Few demonstrate the persistence required to make it through the difficult, early years. Some people give up because they lack a mentor or a support system, or because they fail to make the time, or because they become consumed with self-doubt. They don’t believe they’re good enough (and maybe they aren’t) and allow those doubts to become a self-fulfilling prophecy. 


I used to believe that great work or great talent would eventually get noticed—that quality bubbles to the top. I don’t believe that anymore. Great work is overlooked every day, for a million reasons. Business concerns outweigh artistic concerns. Some writers are just perpetually unlucky. But don’t expect to play the role of poor, starving writer and have people in publishing help you out of sympathy or a sense of moral responsibility. They’re more likely to help writers they see as indefatigable and motivated to help themselves—since they know that’s what the job of a working writer requires. If you find yourself demonizing people in the publishing industry, complaining as if you’re owed something, and feeling bad about your progress relative to other writers, it’s time to find the reset button. Perhaps you’ve been focusing too much on getting published. 
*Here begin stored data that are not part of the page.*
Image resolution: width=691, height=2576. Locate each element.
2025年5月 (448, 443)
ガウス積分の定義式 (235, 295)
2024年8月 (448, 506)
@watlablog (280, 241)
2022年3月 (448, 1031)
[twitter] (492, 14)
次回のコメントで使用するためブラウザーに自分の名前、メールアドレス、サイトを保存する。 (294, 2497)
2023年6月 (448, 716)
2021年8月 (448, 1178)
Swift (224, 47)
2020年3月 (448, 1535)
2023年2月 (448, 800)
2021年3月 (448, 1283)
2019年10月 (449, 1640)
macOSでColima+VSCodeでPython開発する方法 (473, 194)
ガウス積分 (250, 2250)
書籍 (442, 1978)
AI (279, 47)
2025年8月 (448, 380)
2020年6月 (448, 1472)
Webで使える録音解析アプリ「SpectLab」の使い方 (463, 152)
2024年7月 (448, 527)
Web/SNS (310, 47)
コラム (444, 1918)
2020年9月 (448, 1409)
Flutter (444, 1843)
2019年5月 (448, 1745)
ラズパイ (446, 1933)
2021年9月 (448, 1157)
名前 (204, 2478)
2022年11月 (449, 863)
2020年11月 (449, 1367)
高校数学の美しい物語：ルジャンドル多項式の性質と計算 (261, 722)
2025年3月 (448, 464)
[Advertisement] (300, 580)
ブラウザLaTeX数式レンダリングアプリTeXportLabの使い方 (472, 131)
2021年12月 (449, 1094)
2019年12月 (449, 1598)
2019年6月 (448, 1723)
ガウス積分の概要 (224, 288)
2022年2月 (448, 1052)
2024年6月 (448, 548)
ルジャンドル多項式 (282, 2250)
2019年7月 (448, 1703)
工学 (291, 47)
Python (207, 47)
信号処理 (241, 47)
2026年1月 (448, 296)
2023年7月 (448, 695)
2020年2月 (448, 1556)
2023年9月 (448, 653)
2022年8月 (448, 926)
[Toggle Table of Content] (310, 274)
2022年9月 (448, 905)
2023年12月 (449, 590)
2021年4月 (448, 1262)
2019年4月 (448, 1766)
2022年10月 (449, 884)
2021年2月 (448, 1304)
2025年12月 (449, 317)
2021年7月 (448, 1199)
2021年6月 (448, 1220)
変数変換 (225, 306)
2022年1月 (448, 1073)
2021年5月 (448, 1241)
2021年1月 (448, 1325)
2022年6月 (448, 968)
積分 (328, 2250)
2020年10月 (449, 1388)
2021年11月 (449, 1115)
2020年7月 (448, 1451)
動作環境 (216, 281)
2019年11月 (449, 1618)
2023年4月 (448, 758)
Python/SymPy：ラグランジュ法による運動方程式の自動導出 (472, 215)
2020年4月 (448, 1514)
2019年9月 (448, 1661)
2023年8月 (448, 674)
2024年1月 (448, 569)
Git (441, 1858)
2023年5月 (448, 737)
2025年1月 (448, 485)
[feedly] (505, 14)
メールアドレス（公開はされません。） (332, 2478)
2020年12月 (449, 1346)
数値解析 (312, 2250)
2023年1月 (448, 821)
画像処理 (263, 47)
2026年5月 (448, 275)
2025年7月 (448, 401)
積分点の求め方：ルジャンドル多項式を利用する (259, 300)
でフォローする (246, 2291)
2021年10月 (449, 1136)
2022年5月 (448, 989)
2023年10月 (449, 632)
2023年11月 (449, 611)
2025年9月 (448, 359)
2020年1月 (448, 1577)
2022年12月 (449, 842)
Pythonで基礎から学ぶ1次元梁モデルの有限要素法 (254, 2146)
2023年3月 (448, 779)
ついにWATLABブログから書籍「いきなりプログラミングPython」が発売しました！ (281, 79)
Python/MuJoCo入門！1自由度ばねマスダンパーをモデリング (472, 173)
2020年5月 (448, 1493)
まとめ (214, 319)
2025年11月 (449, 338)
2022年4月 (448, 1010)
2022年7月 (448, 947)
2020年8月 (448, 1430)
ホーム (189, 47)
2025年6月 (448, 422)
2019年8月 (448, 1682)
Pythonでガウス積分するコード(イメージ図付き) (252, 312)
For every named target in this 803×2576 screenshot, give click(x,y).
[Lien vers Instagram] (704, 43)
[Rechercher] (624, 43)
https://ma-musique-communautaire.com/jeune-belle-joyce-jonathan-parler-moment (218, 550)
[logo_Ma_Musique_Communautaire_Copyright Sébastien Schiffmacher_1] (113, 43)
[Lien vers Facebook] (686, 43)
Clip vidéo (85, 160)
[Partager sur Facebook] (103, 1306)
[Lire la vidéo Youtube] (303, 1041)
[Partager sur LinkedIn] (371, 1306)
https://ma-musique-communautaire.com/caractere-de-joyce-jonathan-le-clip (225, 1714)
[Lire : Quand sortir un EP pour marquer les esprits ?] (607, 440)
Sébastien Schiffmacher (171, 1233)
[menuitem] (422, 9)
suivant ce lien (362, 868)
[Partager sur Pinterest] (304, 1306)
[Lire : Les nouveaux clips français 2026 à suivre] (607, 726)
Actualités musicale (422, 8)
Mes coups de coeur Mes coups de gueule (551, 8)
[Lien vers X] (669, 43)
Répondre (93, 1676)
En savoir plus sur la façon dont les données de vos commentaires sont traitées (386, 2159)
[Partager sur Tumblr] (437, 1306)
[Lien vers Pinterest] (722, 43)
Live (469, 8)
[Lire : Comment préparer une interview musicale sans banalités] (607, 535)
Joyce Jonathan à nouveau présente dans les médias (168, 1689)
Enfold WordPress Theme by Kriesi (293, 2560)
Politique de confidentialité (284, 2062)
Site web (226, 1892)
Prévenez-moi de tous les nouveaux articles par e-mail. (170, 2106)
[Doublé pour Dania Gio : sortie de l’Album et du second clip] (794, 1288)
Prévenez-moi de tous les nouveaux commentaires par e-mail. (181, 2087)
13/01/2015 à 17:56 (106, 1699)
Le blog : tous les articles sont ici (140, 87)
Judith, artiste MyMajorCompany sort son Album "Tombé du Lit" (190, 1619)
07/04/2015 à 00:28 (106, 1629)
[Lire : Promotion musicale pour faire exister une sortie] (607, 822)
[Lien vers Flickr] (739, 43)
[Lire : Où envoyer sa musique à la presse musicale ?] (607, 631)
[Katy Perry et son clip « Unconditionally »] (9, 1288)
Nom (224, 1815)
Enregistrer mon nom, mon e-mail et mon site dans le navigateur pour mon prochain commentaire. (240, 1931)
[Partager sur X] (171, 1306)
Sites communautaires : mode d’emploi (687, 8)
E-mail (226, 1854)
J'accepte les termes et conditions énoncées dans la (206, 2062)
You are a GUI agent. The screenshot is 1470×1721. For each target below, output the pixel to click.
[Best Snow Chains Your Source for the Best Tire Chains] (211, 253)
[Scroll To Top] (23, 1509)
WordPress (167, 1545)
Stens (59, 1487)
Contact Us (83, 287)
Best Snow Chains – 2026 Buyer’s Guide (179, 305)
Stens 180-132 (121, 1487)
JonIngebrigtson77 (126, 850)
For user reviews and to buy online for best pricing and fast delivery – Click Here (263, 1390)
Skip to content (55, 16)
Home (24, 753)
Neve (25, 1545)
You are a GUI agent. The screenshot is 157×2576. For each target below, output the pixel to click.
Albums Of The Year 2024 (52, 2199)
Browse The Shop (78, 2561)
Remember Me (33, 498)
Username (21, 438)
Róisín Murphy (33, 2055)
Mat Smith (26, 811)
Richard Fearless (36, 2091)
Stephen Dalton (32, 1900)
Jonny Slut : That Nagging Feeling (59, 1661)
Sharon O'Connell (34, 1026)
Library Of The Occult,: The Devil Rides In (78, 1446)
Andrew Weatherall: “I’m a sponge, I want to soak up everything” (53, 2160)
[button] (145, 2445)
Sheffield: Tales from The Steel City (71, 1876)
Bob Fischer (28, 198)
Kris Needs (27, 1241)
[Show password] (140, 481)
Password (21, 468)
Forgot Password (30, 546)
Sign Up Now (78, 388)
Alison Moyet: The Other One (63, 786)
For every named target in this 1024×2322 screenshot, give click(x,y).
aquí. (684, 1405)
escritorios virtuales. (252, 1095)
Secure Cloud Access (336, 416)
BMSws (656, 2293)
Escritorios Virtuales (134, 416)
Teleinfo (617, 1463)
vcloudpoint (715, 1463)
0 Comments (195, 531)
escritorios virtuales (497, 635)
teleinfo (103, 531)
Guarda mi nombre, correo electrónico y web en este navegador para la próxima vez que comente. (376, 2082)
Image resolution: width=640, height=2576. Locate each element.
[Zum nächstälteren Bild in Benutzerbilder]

No matter how the marketplace changes—and it always does—consider these three questions as you make decisions about your life as a writer: 

What satisfies or furthers your creative or artistic goals? This is the reason you got into writing in the first place. Even if you put this on the back burner in order to advance other aspects of your writing and publish- ing career, don’t leave it out of the equation for long. Otherwise your efforts can come off as mechanistic or uninspired, and you’re more likely to burn out or give up. 

What earns you money? Not everyone cares about earning money from writing, but as you gain experience and a name for yourself, the choices you make in this regard become more important. The more professional you become, the more you have to pay attention to what brings the most return on your investment of time and energy. As you succeed, you won’t have time to pursue every opportunity. You have to stop doing some things. 

What grows your audience? Gaining readers can be just as valuable as earning money. It’s an investment that pays off over time. Sometimes it’s smart to make trade-offs that involve earning less money now in order to grow readership, because having more readers will put you in a better position in the future. (For example, you might focus on writing online, rather than for print, to develop a more direct line to readers.)